▶ Directions for this task
Extend the commentary on Obama's victory over Romney, picking up after its last sentence.

╭─ Extract

In the end, President Obama won surprisingly easily. A number of right-wing and conservative bloggers, pollsters and pundits such as Dick Morris and Michael Barone, who predicted a victory for Republican challenger Mitt Romney, were left with copious amount of egg on their faces and it's probably fair to say most of the rest of the world (possibly excluding Israel and Pakistan) breathed a sigh of relief.
I was also pleased to see Congresswoman Mary Bono Mack come unstuck and wish her successor, Dr Raul Ruiz, well. He may need it in a House of Representatives which is the last bastion of Republican control in the main houses in Washington. Projections that the Republicans would capture the Senate also turned out to be well wide of the mark.
So where did the Republicans go wrong? Mitt Romney is a decent and honourable man - of that I have no doubt but then so was John Major. The problem Romney had was that the GOP had become the party of the "old white man" which was fine when America was 95% white but it's now 72% white and falling. Among blacks, asians and hispanics, the Republicans were routed (blacks voted 93-7 for Obama). Obama could afford to lose the white vote by 10-15 points because he had such huge majorities elesewhere and the changing demographics are changing State politics. Thanks to the growing hispanic population, California is now a Democrat bastion while even places like Texas, Georgia and Alaska are moving away from the Republicans. Trying to build a GOP majority in 2016 looks far from obvious.

╰─
╭─ Information provided

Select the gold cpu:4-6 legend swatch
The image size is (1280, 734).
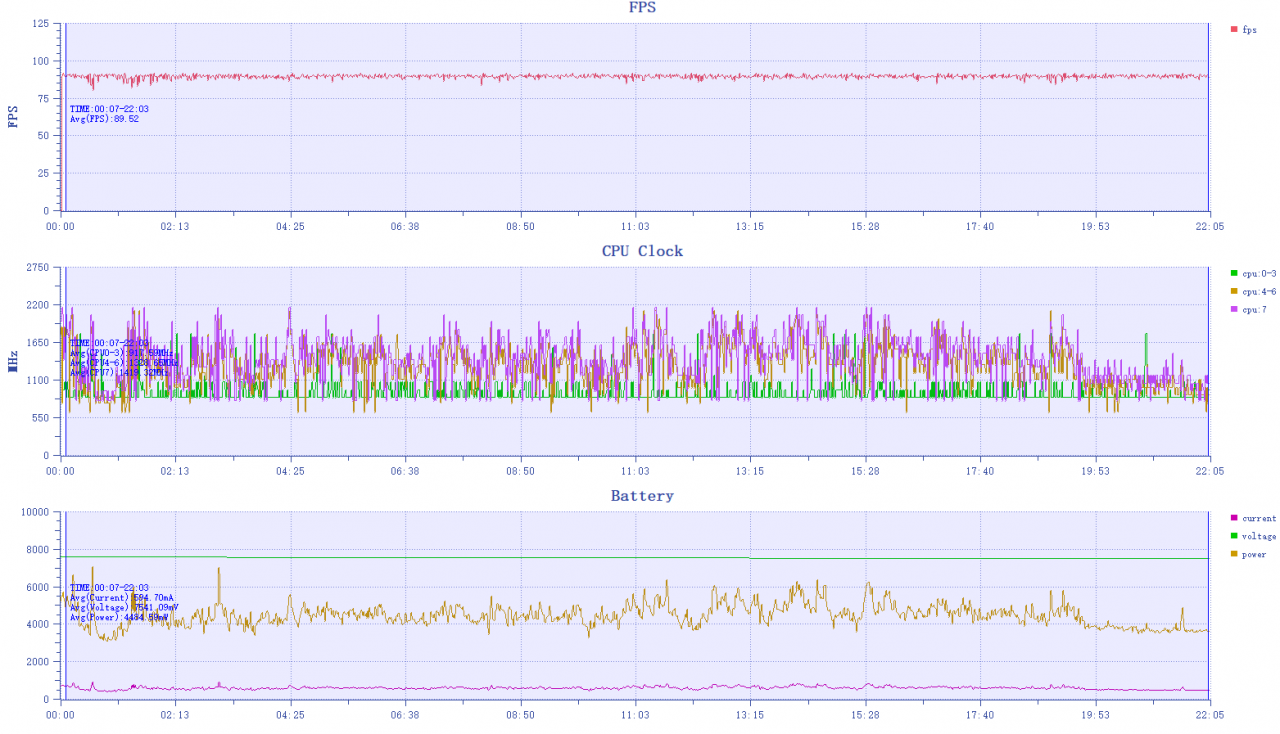[1234, 291]
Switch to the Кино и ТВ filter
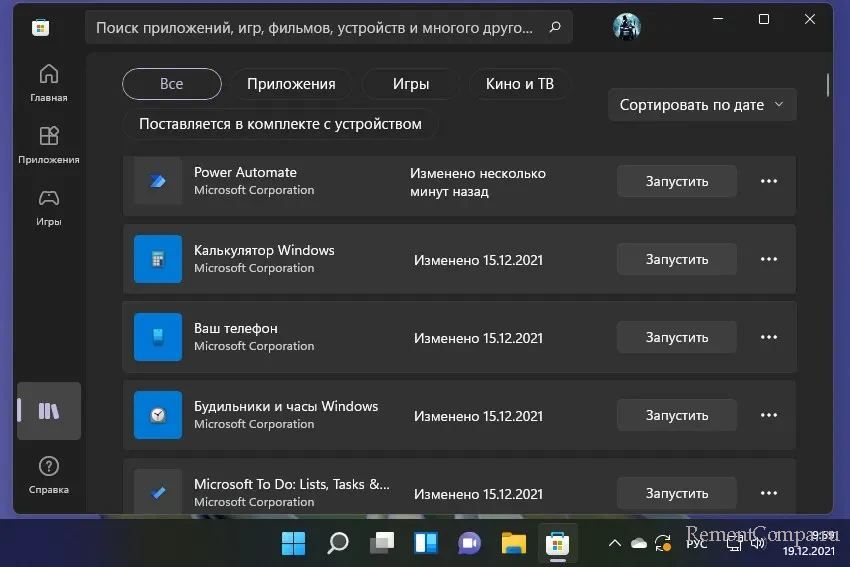The height and width of the screenshot is (567, 850). (x=519, y=84)
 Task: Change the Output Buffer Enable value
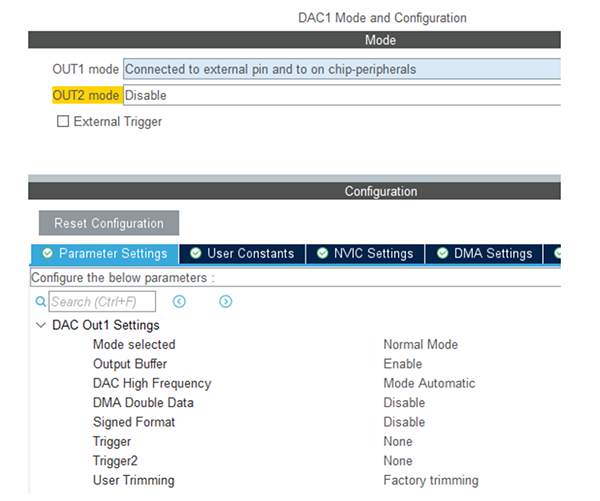[403, 364]
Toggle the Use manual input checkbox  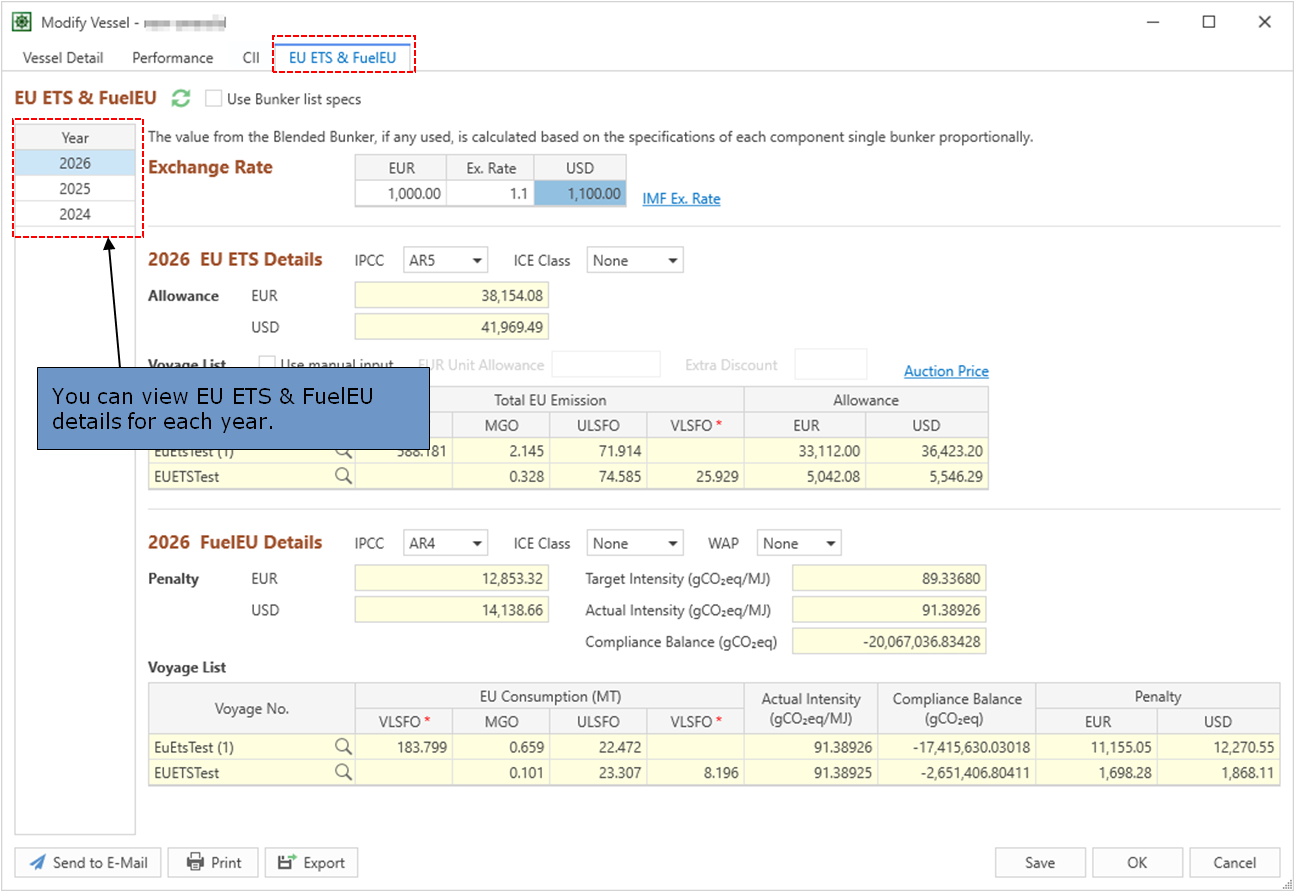tap(267, 365)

╰─

▶ Answer to the exercise
Where does that leave us? The elephant in the room during the election was the so-called "fiscal cliff", a combination of millions of dollars of spending cuts and tax rises meant to address the gigantic national debt and deficit being run by the US. The impact of such a fiscal tightening on an already anaemic global economy would, it was feared, plunge the UK and Europe back into recession but not addressing the problem is no answer either.
Since the election, as is often the case, the mood has changed from adversarial to conciliatory and it is to be hoped that will continue. Apart from a few loons on the fringe, Republicans cannot gainsay the President his victory but it takes two to tango. My guess is some sort of deal will be reached but how long it will last and whether it will be the basis for a lasting economic recovery is very much open to question.
Looking ahead to 2016, it seems probable both parties will go through an exhausting primary process. The Republicans aren't short of choices - Jeb Bush, Marco Rubio, Tim Pawlenty, Rick Santorum, Paul Ryan, Chris Christie are all mentioned and any one of them could sail through the sea of electoral hazard to victory.
On the Democrat side, I doubt Vice-President Joe Biden will run given his age and I suspect Hillary Clinton won't either. The two I would like to see are Mark Warner and Kirsten Gillibrand.
If you want an even longer shot for the future, how about Malia Obama in the 2040 Presidential election? Well, it's a thought...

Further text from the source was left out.